= Exercise material =
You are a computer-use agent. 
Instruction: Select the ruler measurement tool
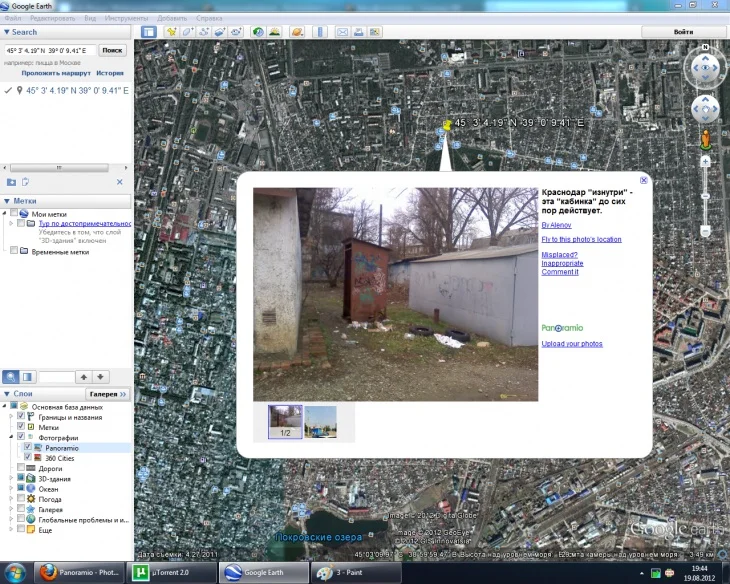point(320,32)
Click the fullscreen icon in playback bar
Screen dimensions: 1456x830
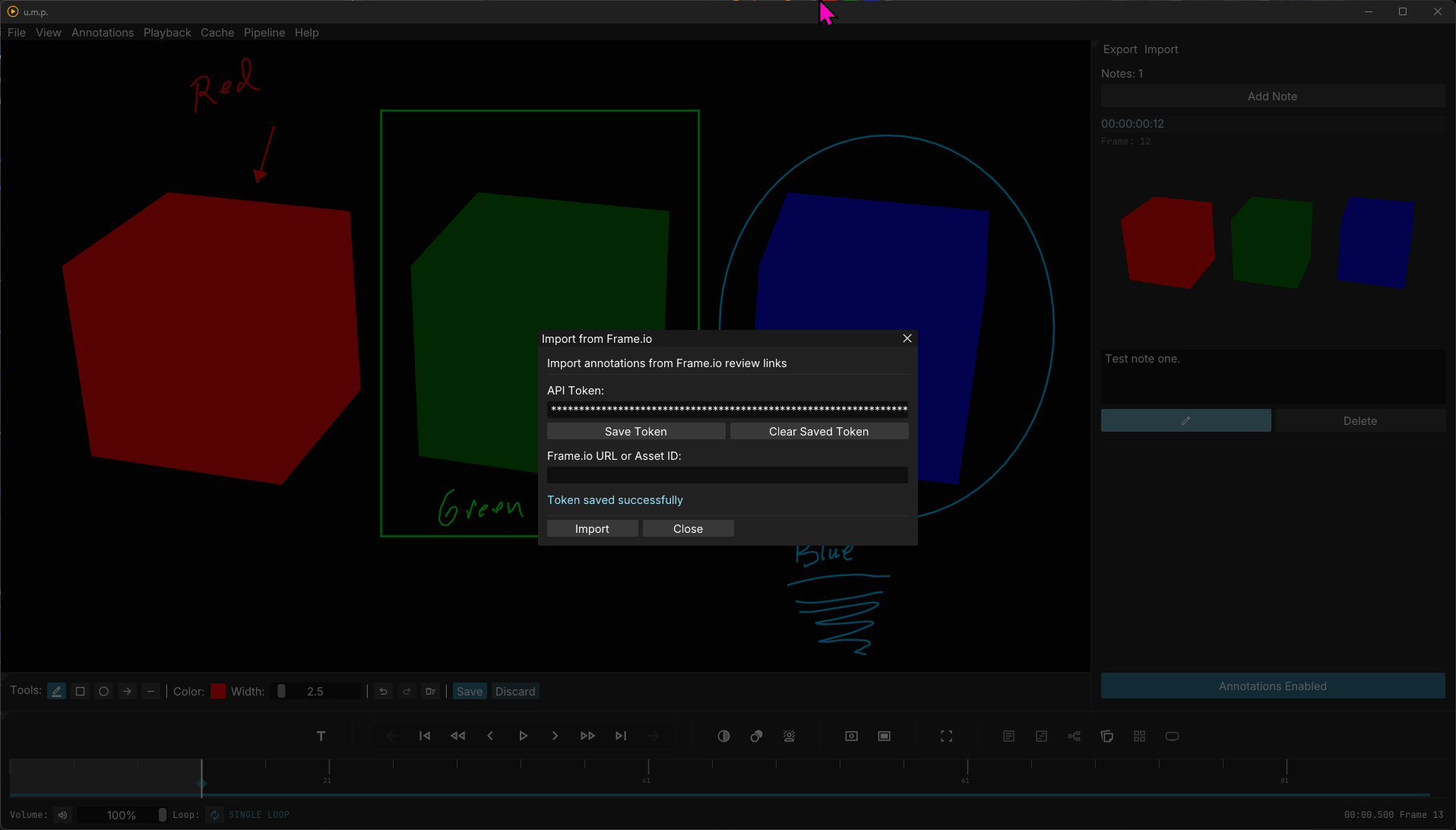(946, 736)
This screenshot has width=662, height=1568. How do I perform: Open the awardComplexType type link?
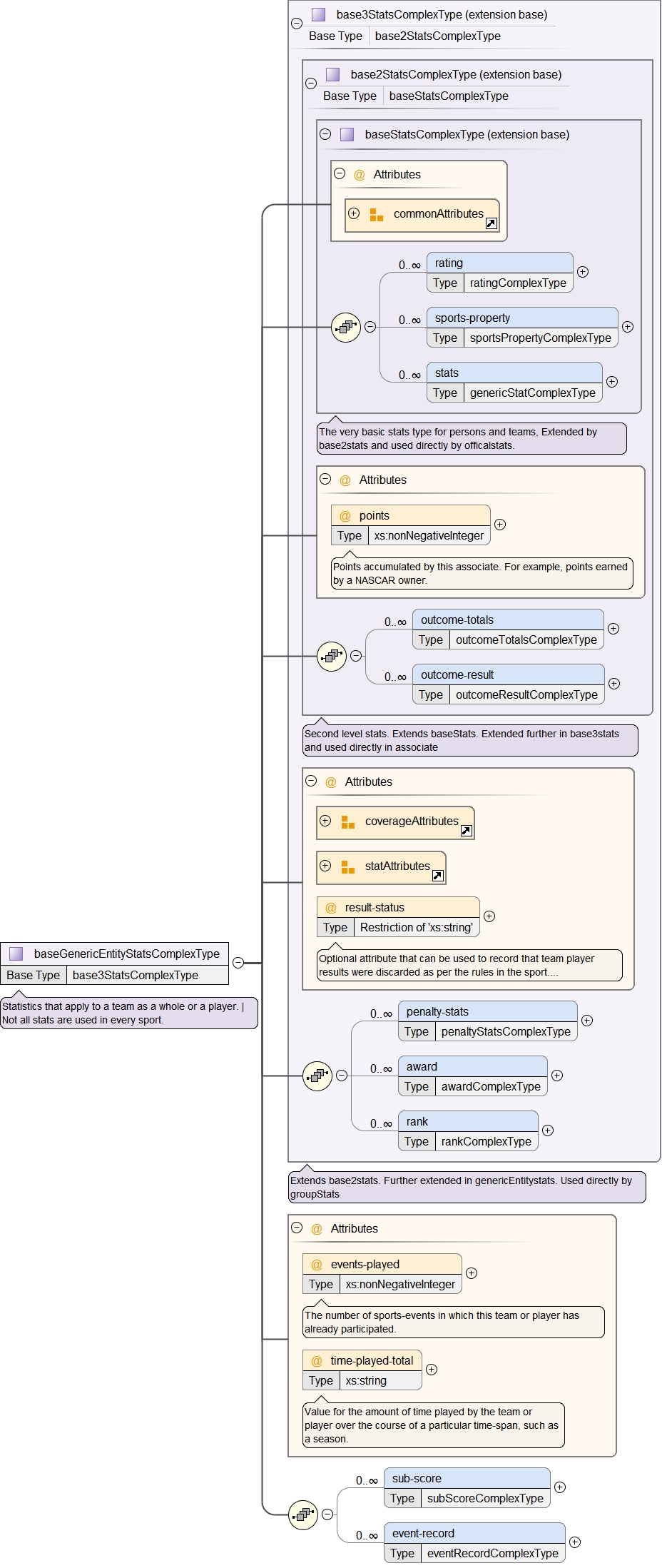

= Problem to work on =
Set out, exactly as given, the line that contains "Click the fullscreen icon in playback bar" along with each line after it through the end of the records above; omit the pictures.

= Result for this exercise =
Click the fullscreen icon in playback bar
Screen dimensions: 1456x830
(946, 736)
This screenshot has width=662, height=1568. How do I perform: Open the awardComplexType type link?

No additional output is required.